Rewrite the lines of the material as a numbered list, dropping any blank lines, starting with the line that contains "Image resolution: width=1560" and going on through the line that contains "Action: [x=607, y=193]".

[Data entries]
•••

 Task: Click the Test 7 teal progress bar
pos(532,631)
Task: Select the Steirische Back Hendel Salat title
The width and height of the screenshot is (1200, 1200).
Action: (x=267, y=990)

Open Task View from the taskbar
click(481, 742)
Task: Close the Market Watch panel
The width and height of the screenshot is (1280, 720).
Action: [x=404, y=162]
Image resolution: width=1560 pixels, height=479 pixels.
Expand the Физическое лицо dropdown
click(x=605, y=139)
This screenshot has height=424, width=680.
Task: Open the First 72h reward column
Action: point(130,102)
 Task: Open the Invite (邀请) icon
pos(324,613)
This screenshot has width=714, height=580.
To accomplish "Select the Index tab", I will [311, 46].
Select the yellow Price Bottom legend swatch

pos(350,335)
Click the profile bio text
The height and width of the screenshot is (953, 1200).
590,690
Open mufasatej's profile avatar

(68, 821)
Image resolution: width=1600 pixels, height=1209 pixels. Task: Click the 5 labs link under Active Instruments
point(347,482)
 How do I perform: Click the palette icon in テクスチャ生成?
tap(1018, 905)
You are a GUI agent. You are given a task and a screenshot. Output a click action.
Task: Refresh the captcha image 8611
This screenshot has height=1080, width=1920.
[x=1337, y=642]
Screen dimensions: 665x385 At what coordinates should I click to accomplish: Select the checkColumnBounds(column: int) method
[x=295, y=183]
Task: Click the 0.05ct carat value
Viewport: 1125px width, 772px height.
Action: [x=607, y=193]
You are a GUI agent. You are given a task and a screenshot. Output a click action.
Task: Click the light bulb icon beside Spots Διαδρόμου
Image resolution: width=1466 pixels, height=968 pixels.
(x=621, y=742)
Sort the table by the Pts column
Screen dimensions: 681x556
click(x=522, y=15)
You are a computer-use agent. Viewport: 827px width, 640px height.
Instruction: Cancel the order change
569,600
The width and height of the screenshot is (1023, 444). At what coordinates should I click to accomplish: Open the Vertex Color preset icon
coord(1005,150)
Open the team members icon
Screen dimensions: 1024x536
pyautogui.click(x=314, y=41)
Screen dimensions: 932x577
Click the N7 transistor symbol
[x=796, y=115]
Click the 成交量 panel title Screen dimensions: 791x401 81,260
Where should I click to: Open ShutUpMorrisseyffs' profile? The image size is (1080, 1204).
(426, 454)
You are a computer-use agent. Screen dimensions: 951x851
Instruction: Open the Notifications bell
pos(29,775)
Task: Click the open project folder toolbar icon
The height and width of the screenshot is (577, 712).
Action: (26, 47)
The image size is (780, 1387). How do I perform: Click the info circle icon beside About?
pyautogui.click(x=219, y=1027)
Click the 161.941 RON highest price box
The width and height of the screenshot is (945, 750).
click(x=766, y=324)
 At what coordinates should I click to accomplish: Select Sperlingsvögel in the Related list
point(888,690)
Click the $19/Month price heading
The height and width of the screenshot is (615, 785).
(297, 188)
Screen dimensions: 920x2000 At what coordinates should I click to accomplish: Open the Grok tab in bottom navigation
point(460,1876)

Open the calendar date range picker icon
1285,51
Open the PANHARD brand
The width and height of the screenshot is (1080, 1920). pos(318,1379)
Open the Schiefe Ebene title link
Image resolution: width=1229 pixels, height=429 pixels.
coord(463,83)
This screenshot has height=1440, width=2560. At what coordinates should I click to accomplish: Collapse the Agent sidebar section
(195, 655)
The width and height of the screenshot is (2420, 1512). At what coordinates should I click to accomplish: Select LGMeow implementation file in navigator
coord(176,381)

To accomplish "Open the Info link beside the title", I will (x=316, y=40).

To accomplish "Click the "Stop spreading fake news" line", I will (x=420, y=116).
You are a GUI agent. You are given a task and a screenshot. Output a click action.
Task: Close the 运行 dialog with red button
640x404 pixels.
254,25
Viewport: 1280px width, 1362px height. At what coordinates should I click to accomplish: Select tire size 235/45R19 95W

•••

• [Written response]
1. Image resolution: width=1560 pixels, height=479 pixels.
2. Expand the Физическое лицо dropdown
3. click(x=605, y=139)
4. This screenshot has height=424, width=680.
5. Task: Open the First 72h reward column
6. Action: point(130,102)
7.  Task: Open the Invite (邀请) icon
8. pos(324,613)
9. This screenshot has width=714, height=580.
10. To accomplish "Select the Index tab", I will [311, 46].
11. Select the yellow Price Bottom legend swatch
12. pos(350,335)
13. Click the profile bio text
14. The height and width of the screenshot is (953, 1200).
15. 590,690
16. Open mufasatej's profile avatar
17. (68, 821)
18. Image resolution: width=1600 pixels, height=1209 pixels. Task: Click the 5 labs link under Active Instruments
19. point(347,482)
20.  How do I perform: Click the palette icon in テクスチャ生成?
21. tap(1018, 905)
22. You are a GUI agent. You are given a task and a screenshot. Output a click action.
23. Task: Refresh the captcha image 8611
24. This screenshot has height=1080, width=1920.
25. [x=1337, y=642]
26. Screen dimensions: 665x385 At what coordinates should I click to accomplish: Select the checkColumnBounds(column: int) method
27. [x=295, y=183]
28. Task: Click the 0.05ct carat value
29. Viewport: 1125px width, 772px height.
30. Action: [x=607, y=193]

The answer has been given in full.